Stems as a Product — Sell the Parts, Not Just the Track
Electronic artists are leaving 30% of release revenue on the table by treating stems as a giveaway instead of a product line.
Stems as a product means treating the parts of a track — vocals, drums, synths, project files — as a paid release tier rather than a giveaway. It is the highest-margin revenue line in electronic music and the most consistently underused, and the math is one of the clearest in the entire release stack.
The unit economics
A track sold on Beatport at $2 leaves the artist roughly $1.20 after the store cut and the distributor. A $25 stems pack sold direct on Bandcamp or Gumroad nets roughly $22.50 after platform fees. The stems buyer is also the higher-intent buyer — they are producing with your sounds, which means they tell other producers where the sound came from, which compounds in a way a passive Beatport sale never does.

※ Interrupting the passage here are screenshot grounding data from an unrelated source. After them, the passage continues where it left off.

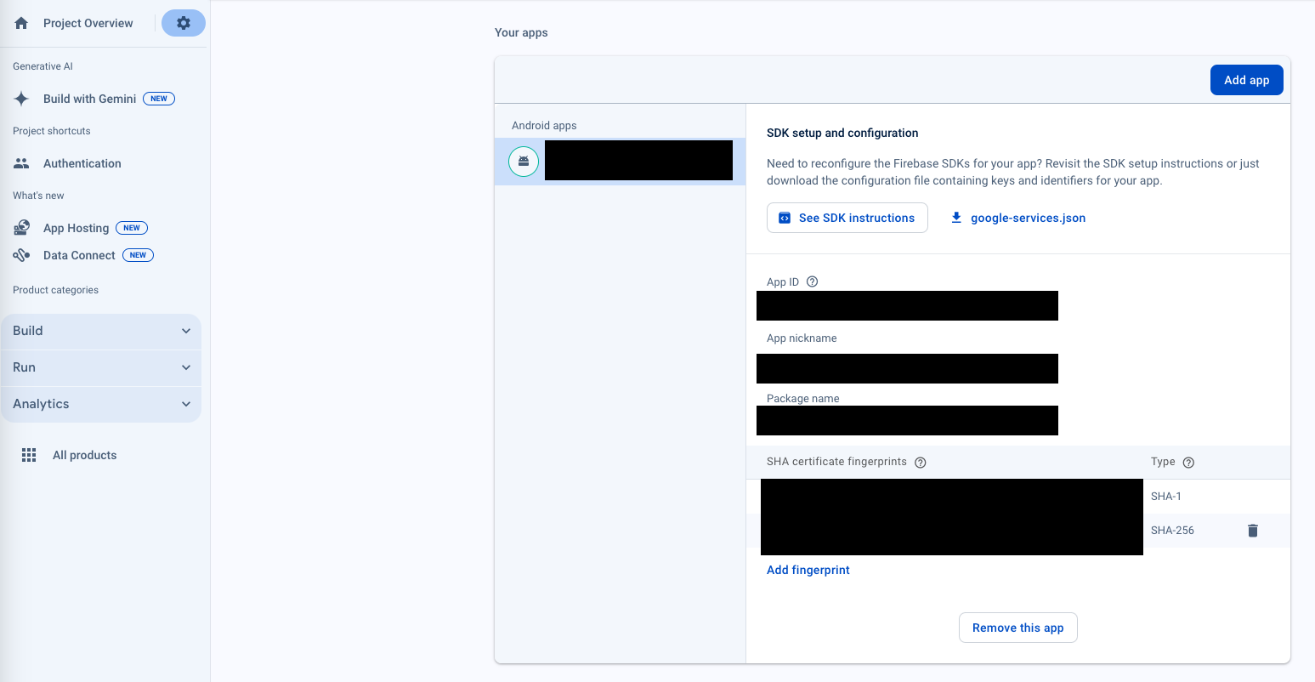Click the Authentication people icon
Screen dimensions: 1315x682
21,163
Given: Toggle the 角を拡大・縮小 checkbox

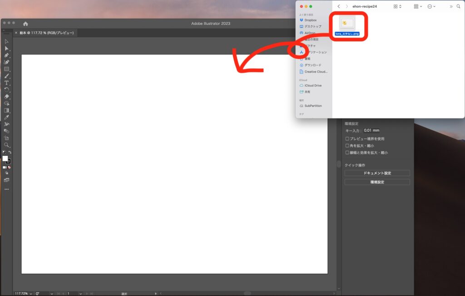Looking at the screenshot, I should (347, 146).
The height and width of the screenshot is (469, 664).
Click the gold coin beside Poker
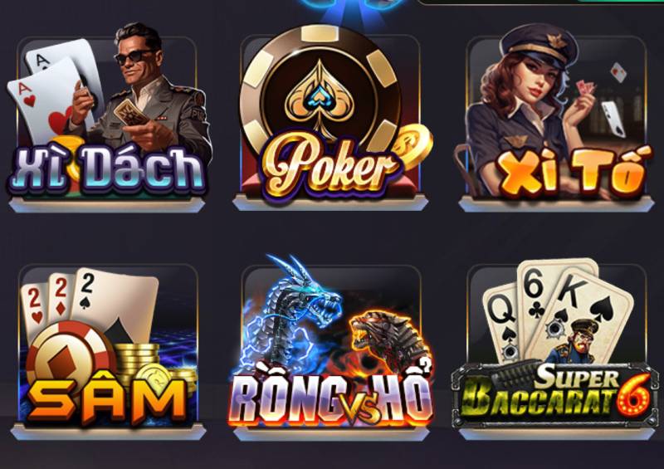pyautogui.click(x=413, y=145)
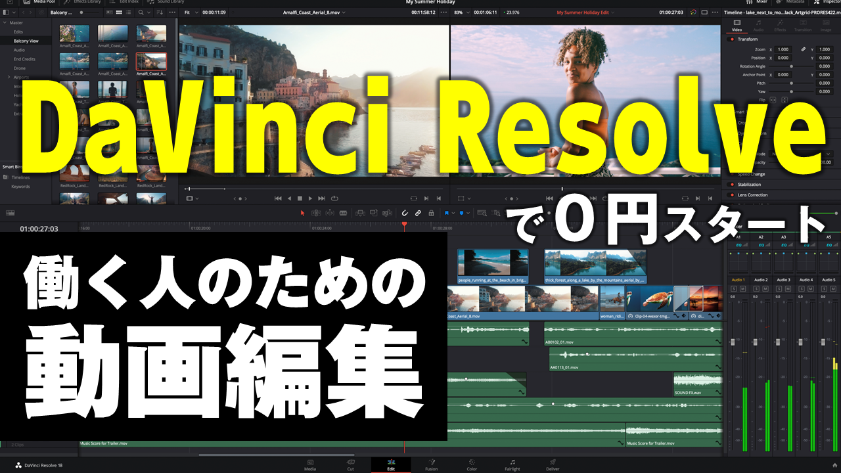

Why the leak risk is overpriced
The objection is always leakage. It is real, and it is a smaller problem than the lost revenue from not selling at all. A stem that leaks ends up in a DJ tool, a Splice pack, somebody's bootleg edit. Each of those is a credit chain that runs back to your name. Toolroom and Anjuna have published flagship releases with paid stems for five years and the catalog gets stronger, not weaker.
Leaked stems are not piracy. They are marketing leakage with attribution. Price for the buyer who pays, not the leaker who doesn't.
The three-tier ladder
The pricing that works at indie and established tier is tiered. Acapella-only at $10-15 captures the remix economy. A stems pack at $15-25 captures producers building DJ tools and edits. A full project file — Ableton or Logic session, including effects chains and routing — sits at $50 and up, and the buyers are the producers who want the recipe, not just the ingredients. Each tier signals respect for the work; pricing below $10 signals the parts aren't worth taking seriously, and that scarcity goes both ways.
What to actually sell stems for
The tracks worth releasing stems for are the ones with parts that stand alone — a vocal hook, a distinctive drum break, a synth lead a DJ would isolate in a set. Tracks that work because of arrangement rather than parts don't sell stems well; the math collapses because the buyer can't reuse what they bought. Pick the catalog tracks where one element travels, and that is the release tier the next generation of electronic catalogs will be built on.